- Coat of arms
- Coordinates (Łopiennik Górny): 51°3′N 23°2′E﻿ / ﻿51.050°N 23.033°E
- Country: Poland
- Voivodeship: Lublin
- County: Krasnystaw
- Seat: Łopiennik Górny

Area
- • Total: 106.25 km^{2} (41.02 sq mi)

Population (2006)
- • Total: 4,301
- • Density: 40/km^{2} (100/sq mi)
- Website: http://www.lopiennik.pl/

= Gmina Łopiennik Górny =

Gmina Łopiennik Górny is a rural gmina (administrative district) in Krasnystaw County, Lublin Voivodeship, in eastern Poland. Its seat is the village of Łopiennik Górny, which lies approximately 11 km north-west of Krasnystaw and 40 km south-east of the regional capital Lublin.

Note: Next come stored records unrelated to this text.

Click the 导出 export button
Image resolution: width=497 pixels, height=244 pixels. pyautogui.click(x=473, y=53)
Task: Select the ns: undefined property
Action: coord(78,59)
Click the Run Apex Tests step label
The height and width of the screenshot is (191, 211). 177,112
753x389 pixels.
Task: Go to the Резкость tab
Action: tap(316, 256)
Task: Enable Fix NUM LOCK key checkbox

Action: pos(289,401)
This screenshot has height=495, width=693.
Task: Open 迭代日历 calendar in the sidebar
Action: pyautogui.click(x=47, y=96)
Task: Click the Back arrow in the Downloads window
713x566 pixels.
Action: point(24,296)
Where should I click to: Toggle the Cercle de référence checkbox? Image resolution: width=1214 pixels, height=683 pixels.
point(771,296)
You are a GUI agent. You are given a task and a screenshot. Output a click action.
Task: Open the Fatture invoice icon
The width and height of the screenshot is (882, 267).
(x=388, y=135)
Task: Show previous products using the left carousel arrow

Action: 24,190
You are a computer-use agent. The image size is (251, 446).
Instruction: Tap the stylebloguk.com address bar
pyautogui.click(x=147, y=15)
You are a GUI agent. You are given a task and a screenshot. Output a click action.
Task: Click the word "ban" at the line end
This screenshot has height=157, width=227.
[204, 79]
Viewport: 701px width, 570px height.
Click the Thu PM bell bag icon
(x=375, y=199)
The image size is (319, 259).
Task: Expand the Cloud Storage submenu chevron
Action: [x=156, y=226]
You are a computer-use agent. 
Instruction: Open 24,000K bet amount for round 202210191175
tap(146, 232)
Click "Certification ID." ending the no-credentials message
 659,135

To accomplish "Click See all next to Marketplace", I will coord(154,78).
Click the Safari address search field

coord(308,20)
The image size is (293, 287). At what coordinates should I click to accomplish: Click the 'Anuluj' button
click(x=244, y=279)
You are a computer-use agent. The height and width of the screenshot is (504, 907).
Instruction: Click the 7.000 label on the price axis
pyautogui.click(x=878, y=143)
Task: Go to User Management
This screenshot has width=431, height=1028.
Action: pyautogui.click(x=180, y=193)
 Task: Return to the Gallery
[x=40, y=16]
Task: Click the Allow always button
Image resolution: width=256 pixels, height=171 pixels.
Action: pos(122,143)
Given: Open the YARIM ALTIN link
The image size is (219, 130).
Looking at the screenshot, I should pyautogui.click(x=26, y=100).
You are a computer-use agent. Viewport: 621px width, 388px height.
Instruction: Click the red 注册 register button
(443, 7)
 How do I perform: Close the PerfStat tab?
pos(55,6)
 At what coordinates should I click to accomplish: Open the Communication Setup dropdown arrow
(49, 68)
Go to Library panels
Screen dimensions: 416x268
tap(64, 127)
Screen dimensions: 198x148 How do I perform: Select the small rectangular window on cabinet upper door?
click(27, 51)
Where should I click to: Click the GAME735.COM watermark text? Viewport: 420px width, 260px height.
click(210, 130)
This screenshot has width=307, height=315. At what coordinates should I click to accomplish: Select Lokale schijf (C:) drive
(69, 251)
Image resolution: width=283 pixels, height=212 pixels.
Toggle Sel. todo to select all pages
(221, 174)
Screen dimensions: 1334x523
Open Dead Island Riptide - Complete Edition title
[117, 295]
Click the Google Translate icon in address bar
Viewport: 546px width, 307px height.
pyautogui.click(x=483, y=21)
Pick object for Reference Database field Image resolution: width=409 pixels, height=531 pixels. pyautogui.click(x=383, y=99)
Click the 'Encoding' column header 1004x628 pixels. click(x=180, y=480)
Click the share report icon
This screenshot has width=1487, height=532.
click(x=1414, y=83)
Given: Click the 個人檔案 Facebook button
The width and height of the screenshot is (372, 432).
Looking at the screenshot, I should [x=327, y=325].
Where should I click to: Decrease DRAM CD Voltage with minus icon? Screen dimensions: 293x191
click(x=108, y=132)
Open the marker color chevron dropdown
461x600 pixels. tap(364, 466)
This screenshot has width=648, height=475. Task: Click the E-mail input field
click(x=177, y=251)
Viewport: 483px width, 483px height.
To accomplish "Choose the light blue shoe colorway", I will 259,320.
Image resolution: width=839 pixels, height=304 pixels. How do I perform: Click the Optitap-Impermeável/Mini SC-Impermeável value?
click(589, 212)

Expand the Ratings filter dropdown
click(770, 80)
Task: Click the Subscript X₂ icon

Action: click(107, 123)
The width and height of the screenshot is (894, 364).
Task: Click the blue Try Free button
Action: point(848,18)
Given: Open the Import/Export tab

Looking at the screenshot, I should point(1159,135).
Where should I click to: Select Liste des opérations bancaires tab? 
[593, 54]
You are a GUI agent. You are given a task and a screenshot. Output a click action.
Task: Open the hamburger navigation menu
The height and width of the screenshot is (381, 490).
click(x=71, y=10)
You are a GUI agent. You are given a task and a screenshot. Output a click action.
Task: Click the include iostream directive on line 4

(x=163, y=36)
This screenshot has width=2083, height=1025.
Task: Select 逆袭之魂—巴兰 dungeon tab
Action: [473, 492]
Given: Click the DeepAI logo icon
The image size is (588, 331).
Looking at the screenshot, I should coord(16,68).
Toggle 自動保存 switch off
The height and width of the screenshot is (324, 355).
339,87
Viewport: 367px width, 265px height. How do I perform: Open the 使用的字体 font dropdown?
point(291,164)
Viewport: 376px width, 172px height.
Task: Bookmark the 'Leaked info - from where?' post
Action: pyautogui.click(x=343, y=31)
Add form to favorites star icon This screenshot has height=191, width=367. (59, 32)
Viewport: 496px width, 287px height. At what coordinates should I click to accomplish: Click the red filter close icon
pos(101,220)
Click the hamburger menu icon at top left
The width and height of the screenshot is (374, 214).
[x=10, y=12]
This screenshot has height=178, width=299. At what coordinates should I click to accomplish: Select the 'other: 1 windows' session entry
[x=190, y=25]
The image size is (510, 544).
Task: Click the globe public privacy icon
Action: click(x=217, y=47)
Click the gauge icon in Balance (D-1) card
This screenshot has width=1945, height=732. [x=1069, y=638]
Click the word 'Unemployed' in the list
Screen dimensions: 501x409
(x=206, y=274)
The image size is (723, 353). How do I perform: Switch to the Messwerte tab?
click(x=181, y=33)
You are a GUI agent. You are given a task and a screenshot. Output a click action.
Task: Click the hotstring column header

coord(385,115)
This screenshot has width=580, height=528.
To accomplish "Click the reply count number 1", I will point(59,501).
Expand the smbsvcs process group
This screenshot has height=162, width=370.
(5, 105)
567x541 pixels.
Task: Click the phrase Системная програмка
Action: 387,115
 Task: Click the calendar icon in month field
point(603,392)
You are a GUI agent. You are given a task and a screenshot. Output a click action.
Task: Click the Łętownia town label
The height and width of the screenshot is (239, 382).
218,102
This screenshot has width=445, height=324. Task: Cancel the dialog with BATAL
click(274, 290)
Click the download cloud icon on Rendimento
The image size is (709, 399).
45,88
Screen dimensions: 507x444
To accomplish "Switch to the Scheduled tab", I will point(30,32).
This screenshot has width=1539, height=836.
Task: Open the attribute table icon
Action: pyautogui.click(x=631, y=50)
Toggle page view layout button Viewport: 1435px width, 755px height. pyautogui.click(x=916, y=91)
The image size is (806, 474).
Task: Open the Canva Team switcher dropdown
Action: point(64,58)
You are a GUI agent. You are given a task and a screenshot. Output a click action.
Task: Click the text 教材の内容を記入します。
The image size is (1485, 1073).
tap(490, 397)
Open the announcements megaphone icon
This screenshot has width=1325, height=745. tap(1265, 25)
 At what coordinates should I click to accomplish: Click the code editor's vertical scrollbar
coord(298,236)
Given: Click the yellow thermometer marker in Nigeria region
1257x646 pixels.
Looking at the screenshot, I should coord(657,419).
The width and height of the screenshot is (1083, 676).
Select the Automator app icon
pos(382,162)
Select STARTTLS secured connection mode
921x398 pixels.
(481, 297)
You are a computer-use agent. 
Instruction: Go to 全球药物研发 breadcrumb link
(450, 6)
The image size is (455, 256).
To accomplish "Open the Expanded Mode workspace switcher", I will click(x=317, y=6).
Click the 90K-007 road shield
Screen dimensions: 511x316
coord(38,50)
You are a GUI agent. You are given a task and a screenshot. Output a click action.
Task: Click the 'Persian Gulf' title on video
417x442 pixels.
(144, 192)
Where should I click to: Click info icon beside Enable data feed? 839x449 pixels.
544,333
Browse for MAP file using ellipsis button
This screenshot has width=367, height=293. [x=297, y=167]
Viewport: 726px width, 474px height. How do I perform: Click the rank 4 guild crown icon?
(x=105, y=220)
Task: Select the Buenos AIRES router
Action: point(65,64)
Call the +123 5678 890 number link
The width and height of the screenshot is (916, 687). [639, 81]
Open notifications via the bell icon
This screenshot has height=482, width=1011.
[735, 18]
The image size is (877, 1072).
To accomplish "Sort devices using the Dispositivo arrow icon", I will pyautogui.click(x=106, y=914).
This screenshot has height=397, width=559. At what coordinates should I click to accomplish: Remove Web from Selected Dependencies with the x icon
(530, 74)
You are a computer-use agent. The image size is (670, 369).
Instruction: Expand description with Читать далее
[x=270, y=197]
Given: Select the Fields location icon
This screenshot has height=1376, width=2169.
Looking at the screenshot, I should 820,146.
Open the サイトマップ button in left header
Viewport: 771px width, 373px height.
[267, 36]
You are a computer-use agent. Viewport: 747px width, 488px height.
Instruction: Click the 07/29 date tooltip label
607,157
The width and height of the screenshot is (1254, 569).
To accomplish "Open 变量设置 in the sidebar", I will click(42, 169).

The gmina covers an area of 106.25 km2, and as of 2006 its total population is 4,390.

==Villages==
Gmina Łopiennik Górny contains the villages and settlements of Borowica, Dobryniów, Dobryniów-Kolonia, Gliniska, Krzywe, Łopiennik Dolny, Łopiennik Dolny-Kolonia, Łopiennik Górny, Łopiennik Nadrzeczny, Łopiennik Podleśny, Majdan Krzywski, Nowiny, Olszanka, Wola Żulińska and Żulin.

==Neighbouring gminas==
Gmina Łopiennik Górny is bordered by the gminas of Fajsławice, Gorzków, Krasnystaw, Rejowiec, Rejowiec Fabryczny, Rybczewice and Trawniki.